TLC #58: Sept. 20, 2003
Dear Hearts and
Gentle People:
Emergency! People are lost! A whole
classful of them! Actually, it is their addresses that are lost. Attention
Class of 1954!!! Your local members hope to put together a whiz-bang 50th
Reunion during the last weekend of September 2004. So, first write it on your
calendars. Second, get out your address books and send any addresses you have to
one of the following contact people:
Jan Beretta
Beyer #2 Lakeview Drive Lexington, MO 64067
660-259-3203 rjjbeyer@iland.net |
Sue Bell Bartley
1302 Amelia Avenue Lexington, MO 64067
660-259-3583 |
Louis Mautino Country
Club Lexington, MO 64067
660-259-2736
|
Or you can send them to me and I'll see
that they get to the proper place.
News from Lexington: This very morning
the groundbreaking ceremony for the new county jail was held.
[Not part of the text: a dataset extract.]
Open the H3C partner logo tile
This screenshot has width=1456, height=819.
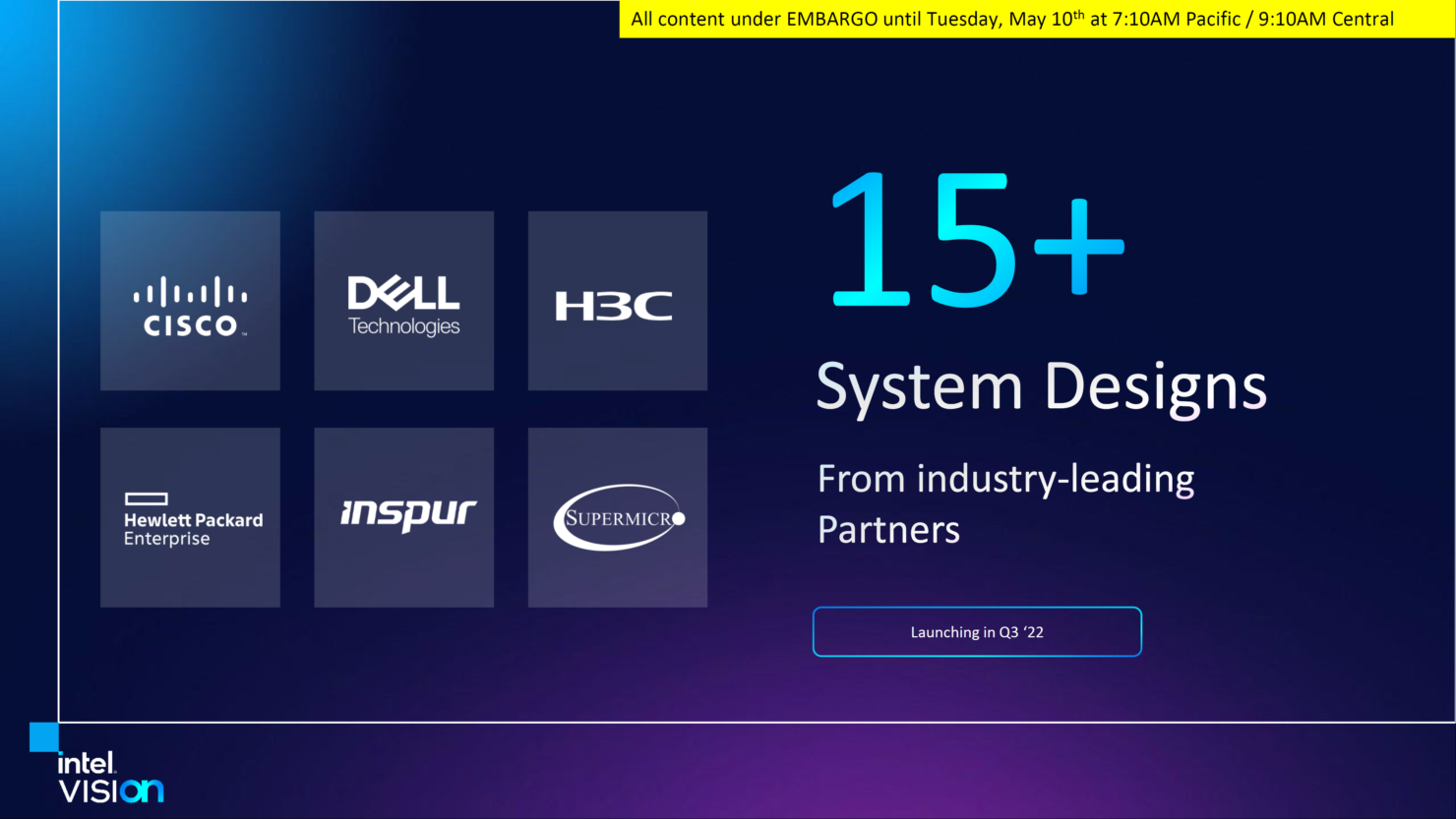click(x=617, y=301)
It will be
located behind the courthouse, and the project also includes rehabilitating
our 1905 City Hall!
Now that the
business portion is concluded, on with the
show:
In response to Barbara '55 Tabb Jarman's Central School
photo, the following arrived from Ken (Mickey)
Conger:
Hi, Susan - the TLC's are great. In the TLC website
pic of Central School- 1944-45 the teacher at the lower left is my Mom, Mrs.
Ralph Conger. As I went to Arnold School, I can't help with student I. D.'s.
Keep up the good work.
Be sure to see the new web page photos! And while
you're there, see the treasures sent by Don Stephenson. Here's what he
wrote:
Some time back, I indicated in an e-mail that I was in a play while
attending dear old Lexington High School and that I thought I had a copy of
the program somewhere. Well, believe it or not, I found it. Attached
is a copy of the program. (Ed - see web
page.)
The play was entitled "A Very Light Brigade" and, after 60 years, I have
a little trouble remembering exactly what it was all about, but I think it was
about guys either recently entering the service or facing entering the service
during the period before the United States was officially a combatant in World
War II but was getting prepared for the possibility that we would be, The
time period of the play was the summer of 1941 but it was performed on May 6,
1943.
The interesting thing is that within a month of the time the play was
performed, I was sworn into the Army and spent the next 3 years in the Army
including 15 months overseas in India.
If any of the "thespians" in the play are still around the area, you
might ask them for details about the play. One of the actors, Ralph Hawkins, was
a close friend but I lost touch with him after I went into the service and
I never heard what happened to him. I think his family moved away
from Lexington during the war, so I couldn't contact them to find out. So, if
anyone knows what happened to him, I would like to
know.
I guess I never got the acting fever because I pursued a career in
engineering, not acting. However, I did take part a couple of times
in a musical show that was put on for a fund raising for
charity.
Some may find interesting the list of actors and sponsoring
teachers.
And, while he was looking, he found another
treasure:
I don't know how much interest there would be in this but I have a copy
of the Lexington Jr.-Sr. High school newspaper, the "Incubator" for April 5,
1939, when I was an eighth grader. I don't know why I happened to
save this issue except that I don't think the Incubator was published regularly
and this may have been the last issue while I was in
school.
There is a write-up for each grade from 7th through 12th, as well as some
articles of general interest. There is an article about a music program to
be presented by the Mo. Valley Choir, one about the outlook for boys' track,
girls' athletics, corridor chatter, unruly behavior in assembly, and a warning
from the student council about students violating school regulations by
loitering in the halls after entering the building, blocking traffic on the
sidewalks, going to lockers between classes, boys wearing hats inside, and other
shocking acts.
Jack Gueguen sent a memory after Fern
Tabb's passing:
Back in 1951 (when I
became 18), I think she was the local Selective Service (Draft Board)
representative. I failed to register with her on my birthday, apparently
oblivious of this little requirement, or thinking it would be taken care of
automatically when I entered WMA that fall. When somebody finally alerted
me to it (maybe it was she, as she often saw me pass her home--on Washington
Ave.?), I made the bashful appearance of a delinquent at her
home. After a little "official" remonstrance, she figured out a way
to "finesse" the registration. (It may be that such cases did happen now
and then.) She was such a gracious, noble lady.
That's the end of the TLC text. But a lot of fun awaits you on
the web page. You will be amused to see The
Incubator devoted a column to Nicknames! Even in those days Lexington abounded
with them.
Just you watch your Citizenship Habits and don't be loitering in
the halls or wearing your hats inside!